- _REQUEST A_
In the passage on Hinton and The Fourth Dimension, condense the paragraph beginning "Hinton’s subsequent American career" into a short bulleted list that keeps its main facts.
- _REQUEST B_
Transcribe the part of the passage on Hinton and The Fourth Dimension that begins at the words "Hinton’s subsequent American" and stops after "and engineering pedagogy.".

- _TEXT EXTRACT_
[start]
Hinton’s subsequent American career unfolded amid the Gilded Age and Progressive Era emphasis on applied science. By the mid‑1890s he was in U.S. academic and governmental circles; in 1897 he unveiled a gunpowder‑powered pitching machine for Princeton’s baseball team, emblematic of experimental ingenuity. He later worked in Washington, D.C., including at the U.S. Patent Office, and died there in 1907 after collapsing at a scientific gathering. The 1904 issuance of The Fourth Dimension in the United States met an audience attuned to efficiency, standardization, and technical optimism. The book’s practical visual drills and concrete models aligned with American laboratory culture and engineering pedagogy.
The Fourth Dimension functions as a critique of period certainties by challenging the limits of empirical common sense and social habit. It exposes how Victorian authority—rooted in everyday 3D intuition, class‑coded educational access, and disciplinary silos—can hinder discovery. By insisting that citizens can train themselves to perceive higher‑space relations, Hinton implicitly contests elite monopolies on advanced knowledge and the complacency of materialist dogma. His careful separation of mathematical hyperspace from occult claims also rebukes the era’s credulity and sensationalism. The book advocates disciplined imagination as a civic virtue, urging institutions to value cognitive reform as much as mechanical progress.
The Fourth Dimension
PREFACE
I have endeavoured to present the subject of the higher dimensionality of space in a clear manner, devoid of mathematical subtleties and technicalities. In order to engage the interest of the reader, I have in the earlier chapters dwelt on the perspective the hypothesis of a fourth dimension opens, and have treated of the many connections there are between this hypothesis and the ordinary topics of our thoughts.
A lack of mathematical knowledge will prove of no disadvantage to the reader, for I have used no mathematical processes of reasoning. I have taken the view that the space which we ordinarily think of, the space of real things (which I would call permeable matter), is different from the space treated of by mathematics. Mathematics will tell us a great deal about space, just as the atomic theory will tell us a great deal about the chemical combinations of bodies. But after all, a theory is not precisely equivalent to the subject with regard to which it is held. There is an opening, therefore, from the side of our ordinary space perceptions for a simple, altogether rational, mechanical, and observational way of treating this subject of higher space, and of this opportunity I have availed myself.
[end]
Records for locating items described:
[start]
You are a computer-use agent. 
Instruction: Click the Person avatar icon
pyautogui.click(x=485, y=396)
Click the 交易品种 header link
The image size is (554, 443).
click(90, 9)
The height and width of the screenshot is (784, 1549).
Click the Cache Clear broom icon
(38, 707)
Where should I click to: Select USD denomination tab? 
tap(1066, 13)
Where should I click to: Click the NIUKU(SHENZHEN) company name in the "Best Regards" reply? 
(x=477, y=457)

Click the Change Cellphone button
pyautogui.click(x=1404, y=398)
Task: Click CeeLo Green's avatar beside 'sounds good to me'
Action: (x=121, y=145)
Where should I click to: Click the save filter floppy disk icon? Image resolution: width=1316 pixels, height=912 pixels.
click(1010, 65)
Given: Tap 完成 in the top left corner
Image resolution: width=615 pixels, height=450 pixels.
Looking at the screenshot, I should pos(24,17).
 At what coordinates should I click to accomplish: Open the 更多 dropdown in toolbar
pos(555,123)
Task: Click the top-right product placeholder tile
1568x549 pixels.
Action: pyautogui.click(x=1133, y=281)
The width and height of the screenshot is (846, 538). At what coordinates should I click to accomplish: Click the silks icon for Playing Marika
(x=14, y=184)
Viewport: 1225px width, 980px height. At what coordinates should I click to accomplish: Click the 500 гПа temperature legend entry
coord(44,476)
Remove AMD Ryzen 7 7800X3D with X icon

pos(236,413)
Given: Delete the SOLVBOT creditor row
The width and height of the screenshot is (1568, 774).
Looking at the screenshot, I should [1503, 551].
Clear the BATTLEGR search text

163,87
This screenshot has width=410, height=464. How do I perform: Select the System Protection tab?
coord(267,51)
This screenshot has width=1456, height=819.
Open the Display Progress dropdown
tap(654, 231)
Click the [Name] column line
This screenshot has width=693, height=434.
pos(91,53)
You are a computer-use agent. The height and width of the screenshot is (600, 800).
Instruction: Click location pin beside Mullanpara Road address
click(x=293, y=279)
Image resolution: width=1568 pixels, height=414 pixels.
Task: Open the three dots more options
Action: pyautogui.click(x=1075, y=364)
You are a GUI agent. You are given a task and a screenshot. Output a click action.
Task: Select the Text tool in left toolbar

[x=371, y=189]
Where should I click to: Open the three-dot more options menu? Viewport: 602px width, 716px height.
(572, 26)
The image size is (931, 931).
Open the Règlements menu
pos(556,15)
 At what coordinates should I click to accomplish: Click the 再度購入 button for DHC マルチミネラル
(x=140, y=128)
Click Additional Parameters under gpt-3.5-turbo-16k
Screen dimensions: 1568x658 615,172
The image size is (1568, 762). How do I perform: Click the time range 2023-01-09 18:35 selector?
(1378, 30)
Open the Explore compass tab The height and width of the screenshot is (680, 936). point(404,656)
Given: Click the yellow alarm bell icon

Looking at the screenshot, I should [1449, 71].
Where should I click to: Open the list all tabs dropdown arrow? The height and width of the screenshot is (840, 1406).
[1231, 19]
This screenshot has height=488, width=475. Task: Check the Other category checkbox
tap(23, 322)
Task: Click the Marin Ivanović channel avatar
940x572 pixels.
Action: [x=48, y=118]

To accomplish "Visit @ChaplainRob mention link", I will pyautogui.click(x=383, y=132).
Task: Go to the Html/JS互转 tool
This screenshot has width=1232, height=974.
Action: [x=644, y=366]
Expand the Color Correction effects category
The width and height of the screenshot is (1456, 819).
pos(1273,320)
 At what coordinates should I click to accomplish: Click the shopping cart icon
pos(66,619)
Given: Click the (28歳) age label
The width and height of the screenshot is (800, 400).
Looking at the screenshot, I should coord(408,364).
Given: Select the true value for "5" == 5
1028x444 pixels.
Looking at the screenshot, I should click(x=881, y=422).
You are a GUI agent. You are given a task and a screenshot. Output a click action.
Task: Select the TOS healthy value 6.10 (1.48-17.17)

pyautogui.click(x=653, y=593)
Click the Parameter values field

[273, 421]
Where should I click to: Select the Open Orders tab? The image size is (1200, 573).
[end]
- _COMPLETE RESPONSE A_
- Hinton's American career took place amid the Gilded Age and Progressive Era emphasis on applied science.
- By the mid-1890s he was in U.S. academic and governmental circles.
- In 1897 he unveiled a gunpowder-powered pitching machine for Princeton's baseball team.
- He later worked in Washington, D.C., including at the U.S. Patent Office, and died there in 1907 after collapsing at a scientific gathering.
- The 1904 U.S. issue of The Fourth Dimension reached readers attuned to efficiency, standardization, and technical optimism.
- Its visual drills and concrete models fit American laboratory culture and engineering pedagogy.

- _COMPLETE RESPONSE B_
Hinton’s subsequent American career unfolded amid the Gilded Age and Progressive Era emphasis on applied science. By the mid‑1890s he was in U.S. academic and governmental circles; in 1897 he unveiled a gunpowder‑powered pitching machine for Princeton’s baseball team, emblematic of experimental ingenuity. He later worked in Washington, D.C., including at the U.S. Patent Office, and died there in 1907 after collapsing at a scientific gathering. The 1904 issuance of The Fourth Dimension in the United States met an audience attuned to efficiency, standardization, and technical optimism. The book’s practical visual drills and concrete models aligned with American laboratory culture and engineering pedagogy.